# Source passage
•••
(Note that I'm taking this back to the mailing list in case others are 
interested.)

Orthogonal.  One strategy is

Randomly separate the data into training and test (using whatever 
proportions you think are appropriate for your size dataset).
On the training set, use the combination of polr+step to find an optimal 
model.
Repeat this lots of times.
Collect data on how often each predictor gets selected in the optimal 
model (which depends on the exact composition of the training set).
Also collect data on how well the trained model fits its test data. 
(Tricky with an ordinal outcome.  Key question is how to weight the 
penalties for prediction errors that are off by one ordinal category as 
opposed to two or more categories.  Might want something like a weighted 
Cohen's kappa.)

Finally, you need to summarize the cross-validation results to decide 
which predictors are the best.   With only five possible predictors, the 
idea might be just to combine the out-of-band prediction results for 
each of the 2^5 possible model structures (or whatever subset actually 
gets selected some number of times.)  The other possibility is to claim 
that every time a predictor gets selected in one of the optimal models, 
then it gets credit (or blame) for all of the predictions those models 
makes.  Intuitively, I prefer the first of these alternatives.
•••
# Exercise brief
Rewrite the cross-validation passage between "(Note that I'm" and "lots of times.", inclusive, with every "training" changed to "development".

# Data extract
•••
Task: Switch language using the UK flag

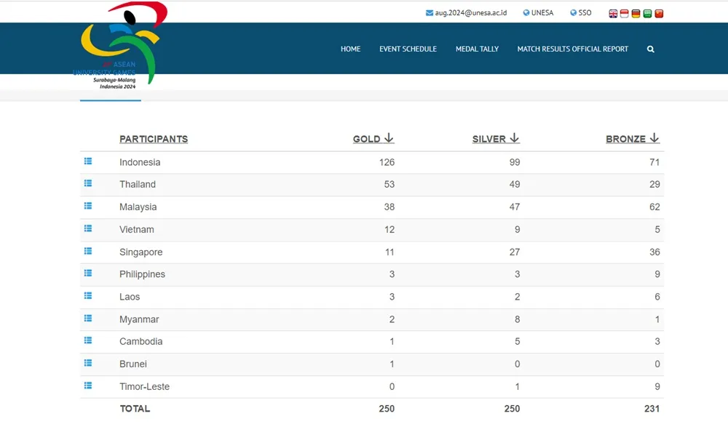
•••
# Exercise response
(Note that I'm taking this back to the mailing list in case others are 
interested.)

Orthogonal.  One strategy is

Randomly separate the data into development and test (using whatever 
proportions you think are appropriate for your size dataset).
On the development set, use the combination of polr+step to find an optimal 
model.
Repeat this lots of times.